Snyder’s writing style bothered me a lot in this one too. Maybe he’s started believing his own hype but he’s gotten way too verbose lately and his word diarrhea ruins certain scenes. There’s a totally uninteresting subplot about Duke (the new Robin) looking for info on his parents which, for some reason, has led him to the Iceberg Lounge, Penguin’s club. Before he breaks in, he tells himself a long, pointless story about his mom. It’s not only boring and needless but it drags down the pacing and looks stupid on the page - Duke’s just rambling out loud to no-one! And this is one of many such instances throughout. Characters can’t just appear somewhere, they’ve got to tell each other anecdotes about the locations or an incident from their past that’s just popped into their heads. Awful, plodding storytelling.

But the writing gets worse as the book goes on. The story ends up falling back on the superhero template of hero vs villain in a destructive final encounter which is bland enough without a key scene missing from the narrative.
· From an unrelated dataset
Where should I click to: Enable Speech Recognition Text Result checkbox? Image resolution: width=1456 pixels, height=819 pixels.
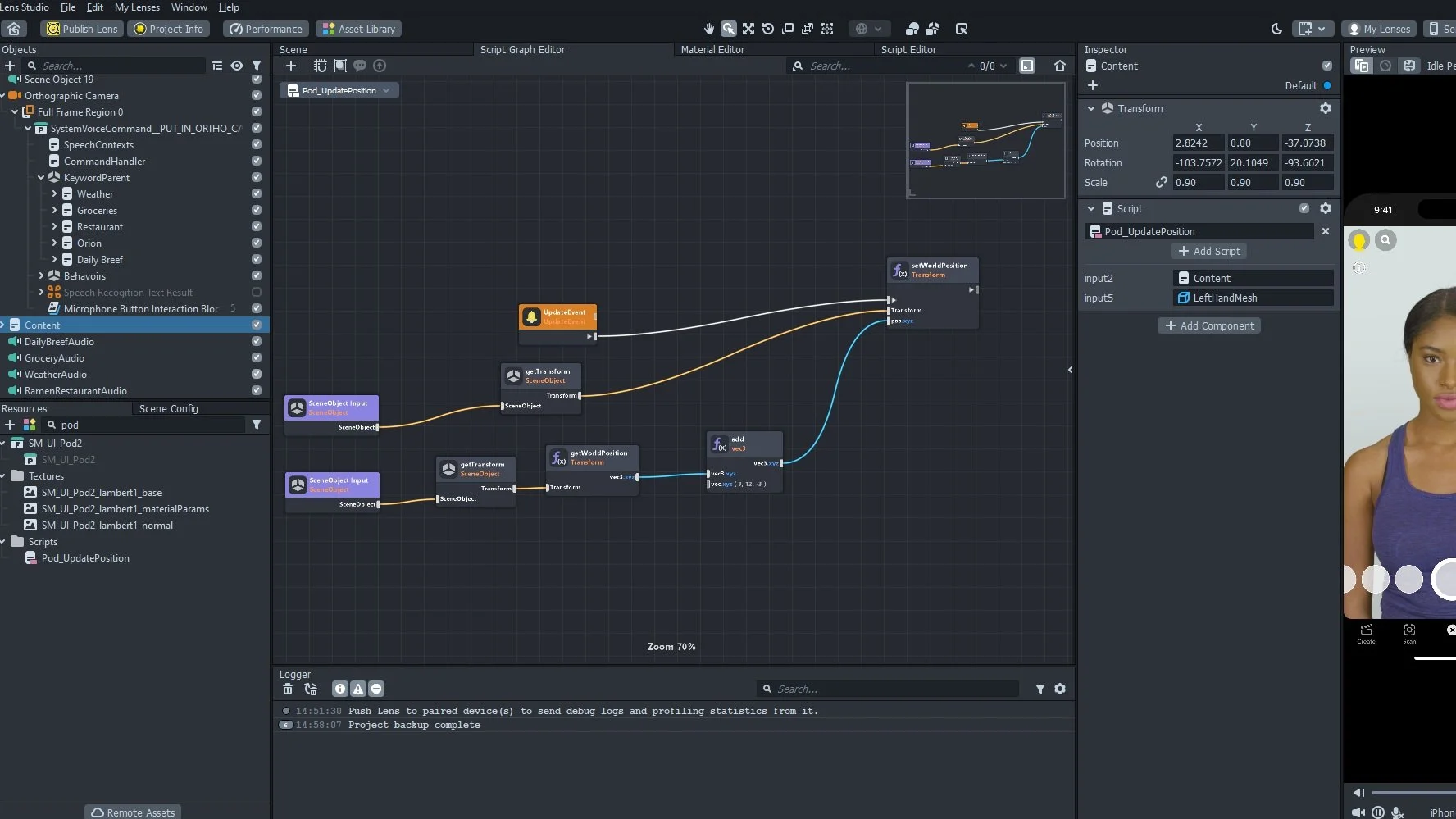click(257, 293)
Bloom is a giant, Batman is just a man - how to defeat Bloom? Suddenly Batman happens to stumble across a giant Joker bot! Then the next time we see Batman he’s in a giant grey Bat-bot fighting Bloom. What?! Where did the Joker bot come from? Where did it go? Who was in it? Did Batman defeat it with his Bat-bot (where did he get that?) or did he defeat the Joker bot off-screen and somehow convert it into a Bat-bot in a few pages? We never used to get this kind of sloppy Geoff Johns-esque writing from Snyder in the past but that’s the level he’s reached at the end of his Batman run.

The Joker cameo was compelling and Batman’s triumphant return was awesome - leaping into action, kicking ass, none of this silly robot suit crap which is thankfully over and done with now. Greg Capullo’s art is fantastic as usual too, particularly in the Batman action scenes which he knocks out of the park. I also liked his design of Bloom (about the only thing I liked about the character) which was creepy and nightmarish. And while the alternate Batman sequence was bizarre, Yanick Paquette’s art made it all look right purty.

Scott Snyder and Greg Capullo did some fantastic Batman arcs together - The Court of Owls, Death of the Family, and Zero Year – any one of which puts them in the pantheon of great Batman creators. But to have three, and back-to-back like that? That’s unique. Unfortunately they end their celebrated run with a very poor storyline in Superheavy. I appreciate that they took a risk with making Jim Gordon the new Batman but a bad idea is a bad idea. It didn’t so much bloom as it withered on the vine.